Karibu!- Willkommen.“ Die Menschen, die im Durchschnitt nur einen Dollar am Tag zur Verfügung haben, begegnen uns dennoch zufrieden und gast-freundlich. Viele haben ein Handy am Ohr - und tragen an ihren Füßen Sandalen, die aus alten Autoreifen gemacht sind. Wir probieren interessante Gerichte (Kochbananen, die nach Kartoffeln schmecken, oder Barsch aus dem Viktoriasee mit einem Maismehlklops). Wir werden auch hier jeden Tag satt, aber ich werde ein Bild nicht vergessen: Als wir eine Straßengaststätte verlassen, stürzt eine Frau zu unserem Tisch hin, rafft mit beiden Händen die Reste unserer Mahlzeit zusammen und stopft sie sich in den Mund. Daneben blüht ein wunderschöner Hibiscus.

Immer wieder hören wir in den drei Wochen den beschwörenden und programmatischen Satz: „We need nurserys“ – gemeint ist das in zwei ganz unterschiedlichen Übersetzungsmöglichkeiten: es geht sowohl um Bildungseinrichtungen für Kinder als auch um Baum-Schulen, um dort Setzlinge heranzuziehen, damit wieder Wald wachsen kann, der das Wasser im Boden festhält und die Bodenerosion verhindert.

Wir treffen Mutmacher, die ihre Welt verändern wollen: Der Pfarrer in Nshara sagt: „Wir können nicht warten, bis die Regierung uns hilft, oder dass andere etwas tun – wir selbst müssen beginnen, jetzt!“ Und er pflanzt mit seinen Konfirmanden Bäume.
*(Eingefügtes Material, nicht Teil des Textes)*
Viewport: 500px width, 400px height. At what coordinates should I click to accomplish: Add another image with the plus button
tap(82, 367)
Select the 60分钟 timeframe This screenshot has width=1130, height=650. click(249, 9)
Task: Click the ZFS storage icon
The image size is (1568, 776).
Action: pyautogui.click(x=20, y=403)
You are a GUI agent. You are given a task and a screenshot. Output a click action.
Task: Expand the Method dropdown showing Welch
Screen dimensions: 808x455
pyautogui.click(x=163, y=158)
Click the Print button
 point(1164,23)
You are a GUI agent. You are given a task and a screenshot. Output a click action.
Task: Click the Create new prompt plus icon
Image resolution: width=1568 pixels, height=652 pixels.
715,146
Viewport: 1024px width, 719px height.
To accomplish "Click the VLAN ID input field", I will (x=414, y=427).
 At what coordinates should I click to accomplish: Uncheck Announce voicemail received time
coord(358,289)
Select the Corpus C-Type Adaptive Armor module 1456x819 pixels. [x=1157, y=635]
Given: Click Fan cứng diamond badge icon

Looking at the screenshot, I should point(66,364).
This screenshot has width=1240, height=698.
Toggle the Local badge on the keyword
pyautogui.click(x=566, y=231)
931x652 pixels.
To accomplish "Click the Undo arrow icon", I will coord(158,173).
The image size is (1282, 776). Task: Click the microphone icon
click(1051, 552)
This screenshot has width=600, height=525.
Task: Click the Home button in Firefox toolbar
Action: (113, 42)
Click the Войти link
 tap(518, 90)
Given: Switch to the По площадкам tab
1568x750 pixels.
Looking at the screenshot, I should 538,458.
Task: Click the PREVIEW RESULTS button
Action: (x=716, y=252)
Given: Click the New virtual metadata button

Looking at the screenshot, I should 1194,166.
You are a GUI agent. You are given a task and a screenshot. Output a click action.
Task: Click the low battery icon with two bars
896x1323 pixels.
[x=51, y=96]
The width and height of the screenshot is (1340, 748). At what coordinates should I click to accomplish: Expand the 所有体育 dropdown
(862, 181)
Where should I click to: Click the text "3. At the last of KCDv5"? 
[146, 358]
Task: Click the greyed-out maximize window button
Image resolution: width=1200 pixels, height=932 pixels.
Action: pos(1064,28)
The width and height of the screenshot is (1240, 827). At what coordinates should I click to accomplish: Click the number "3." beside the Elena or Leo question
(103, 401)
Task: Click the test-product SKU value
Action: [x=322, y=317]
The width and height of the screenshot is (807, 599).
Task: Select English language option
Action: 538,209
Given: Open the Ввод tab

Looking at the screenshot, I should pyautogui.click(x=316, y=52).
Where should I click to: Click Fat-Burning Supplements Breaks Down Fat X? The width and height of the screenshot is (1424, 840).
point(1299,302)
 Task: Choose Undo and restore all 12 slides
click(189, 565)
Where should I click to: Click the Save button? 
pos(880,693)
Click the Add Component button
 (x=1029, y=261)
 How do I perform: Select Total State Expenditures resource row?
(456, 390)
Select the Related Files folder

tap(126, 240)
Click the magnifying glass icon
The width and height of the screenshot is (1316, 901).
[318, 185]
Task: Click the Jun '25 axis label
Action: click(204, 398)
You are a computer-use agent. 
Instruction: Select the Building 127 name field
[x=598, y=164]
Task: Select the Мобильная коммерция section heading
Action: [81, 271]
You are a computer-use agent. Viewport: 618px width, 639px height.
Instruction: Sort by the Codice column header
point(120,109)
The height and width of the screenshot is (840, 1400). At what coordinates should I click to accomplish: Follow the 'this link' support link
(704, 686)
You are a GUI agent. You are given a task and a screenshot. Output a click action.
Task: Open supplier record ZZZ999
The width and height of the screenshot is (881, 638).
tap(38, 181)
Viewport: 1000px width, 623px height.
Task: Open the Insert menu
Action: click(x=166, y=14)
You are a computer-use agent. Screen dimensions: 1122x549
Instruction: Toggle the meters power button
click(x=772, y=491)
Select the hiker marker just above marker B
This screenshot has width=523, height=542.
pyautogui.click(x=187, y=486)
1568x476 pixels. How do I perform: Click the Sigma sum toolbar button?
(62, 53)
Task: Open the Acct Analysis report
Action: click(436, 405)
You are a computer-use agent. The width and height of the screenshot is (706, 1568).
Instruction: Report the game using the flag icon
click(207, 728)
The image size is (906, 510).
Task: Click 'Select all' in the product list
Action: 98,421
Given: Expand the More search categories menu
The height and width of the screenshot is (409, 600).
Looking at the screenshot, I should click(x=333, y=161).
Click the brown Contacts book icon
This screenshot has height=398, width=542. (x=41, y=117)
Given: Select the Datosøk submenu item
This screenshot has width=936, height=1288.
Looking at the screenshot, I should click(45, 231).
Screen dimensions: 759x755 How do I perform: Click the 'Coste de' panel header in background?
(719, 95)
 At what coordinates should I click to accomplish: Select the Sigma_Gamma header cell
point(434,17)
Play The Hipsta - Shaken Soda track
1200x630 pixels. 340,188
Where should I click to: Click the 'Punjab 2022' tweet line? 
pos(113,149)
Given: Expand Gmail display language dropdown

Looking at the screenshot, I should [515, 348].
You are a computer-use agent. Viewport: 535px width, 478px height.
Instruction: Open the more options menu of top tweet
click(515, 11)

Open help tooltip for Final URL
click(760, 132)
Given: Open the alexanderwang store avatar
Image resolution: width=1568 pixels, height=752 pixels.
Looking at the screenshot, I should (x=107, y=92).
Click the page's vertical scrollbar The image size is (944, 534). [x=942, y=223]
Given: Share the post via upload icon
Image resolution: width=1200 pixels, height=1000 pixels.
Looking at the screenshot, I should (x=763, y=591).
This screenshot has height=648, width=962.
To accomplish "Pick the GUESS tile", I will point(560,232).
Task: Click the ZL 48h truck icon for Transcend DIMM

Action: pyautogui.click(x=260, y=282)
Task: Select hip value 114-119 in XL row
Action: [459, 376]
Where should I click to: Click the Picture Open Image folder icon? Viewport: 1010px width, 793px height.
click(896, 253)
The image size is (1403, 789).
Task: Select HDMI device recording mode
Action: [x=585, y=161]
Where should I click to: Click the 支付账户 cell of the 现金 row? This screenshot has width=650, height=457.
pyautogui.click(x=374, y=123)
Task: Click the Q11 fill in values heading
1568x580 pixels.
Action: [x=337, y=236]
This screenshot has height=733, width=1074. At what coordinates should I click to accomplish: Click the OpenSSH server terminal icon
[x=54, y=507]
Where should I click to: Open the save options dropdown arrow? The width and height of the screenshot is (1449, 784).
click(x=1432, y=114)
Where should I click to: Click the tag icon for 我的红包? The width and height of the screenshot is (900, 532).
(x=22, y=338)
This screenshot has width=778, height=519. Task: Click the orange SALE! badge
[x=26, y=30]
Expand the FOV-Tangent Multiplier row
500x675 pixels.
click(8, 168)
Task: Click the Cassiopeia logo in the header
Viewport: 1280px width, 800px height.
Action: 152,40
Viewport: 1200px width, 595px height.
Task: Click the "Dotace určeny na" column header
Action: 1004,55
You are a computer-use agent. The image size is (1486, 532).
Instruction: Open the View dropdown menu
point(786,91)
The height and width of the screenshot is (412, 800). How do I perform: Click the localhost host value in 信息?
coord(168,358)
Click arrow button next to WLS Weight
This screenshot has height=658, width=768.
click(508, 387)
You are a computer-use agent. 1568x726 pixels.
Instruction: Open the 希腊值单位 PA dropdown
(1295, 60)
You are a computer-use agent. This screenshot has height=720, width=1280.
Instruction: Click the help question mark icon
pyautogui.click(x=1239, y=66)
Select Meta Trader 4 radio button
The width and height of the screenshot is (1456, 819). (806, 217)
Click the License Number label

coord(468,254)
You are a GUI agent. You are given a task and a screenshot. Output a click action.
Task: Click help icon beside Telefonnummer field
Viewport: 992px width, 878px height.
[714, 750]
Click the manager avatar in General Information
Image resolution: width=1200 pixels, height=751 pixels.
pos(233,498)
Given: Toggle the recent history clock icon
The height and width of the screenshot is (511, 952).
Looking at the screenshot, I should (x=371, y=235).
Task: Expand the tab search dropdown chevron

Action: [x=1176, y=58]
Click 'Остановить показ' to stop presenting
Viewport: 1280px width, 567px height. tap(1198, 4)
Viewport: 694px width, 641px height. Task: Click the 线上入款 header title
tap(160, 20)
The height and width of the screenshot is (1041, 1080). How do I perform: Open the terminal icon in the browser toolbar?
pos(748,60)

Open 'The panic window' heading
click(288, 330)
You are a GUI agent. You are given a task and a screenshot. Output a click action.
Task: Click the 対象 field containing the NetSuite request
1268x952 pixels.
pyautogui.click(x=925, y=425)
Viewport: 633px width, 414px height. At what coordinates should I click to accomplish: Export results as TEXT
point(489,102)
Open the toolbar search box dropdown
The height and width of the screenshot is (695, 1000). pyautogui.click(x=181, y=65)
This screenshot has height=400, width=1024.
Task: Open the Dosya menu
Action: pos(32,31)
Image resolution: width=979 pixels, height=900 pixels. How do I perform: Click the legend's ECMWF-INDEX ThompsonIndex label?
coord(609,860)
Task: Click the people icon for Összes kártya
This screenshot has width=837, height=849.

Eine Kirchvorsteher (der in der Sowjetunion Ökonomie studiert hat) lädt Lehrer und Lokal-Politiker ein; wir erleben ein straff organisiertes Seminar, zur Hälfte wird elementare Umweltbildung vermittelt, vor allem aber wird gemeinsam verabredet, wie die nächsten praktischen Schritte aussehen sollen. Ein alter Lehrer führt uns stolz durch die Schule, in der sich in kahlen Räumen 70 Kindern in jeder Klassenstufe drängen, und draußen zeigt er uns einen 200 Jahre alten Baumriesen, den er vorm Fällen bewahren konnte. Und da ist der Tierarzt, der in sein Dorf zurückgekommen ist, Schulspeisung für Straßenkinder organisiert, den Kindern in der Schule beibringt, wie man Tomaten bewässert (die Pumpe wird mit einem Windrad betrieben) und wie man Ziegen auch im Stall halten kann, und er verschenkt Bäume aus seiner Baumschule.

Auf dem Rückflug (bei dem ich ein noch schlechteres Gewissen habe als hinzu): Schwanken zwischen Hilflosigkeit und Helfen-Wollen. Die Menschen dort in Afrika, wo es am dunkelsten ist (abends um sieben Uhr wird es in den Hütten aus Lehm und Stroh schlicht und einfach stockdunkel, Strom ist nicht vorhanden oder unbezahlbar), sie brauchen viel Mut. Und Hoffnung. Und unsere Hilfe. Und eine gute ergiebige Regenzeit.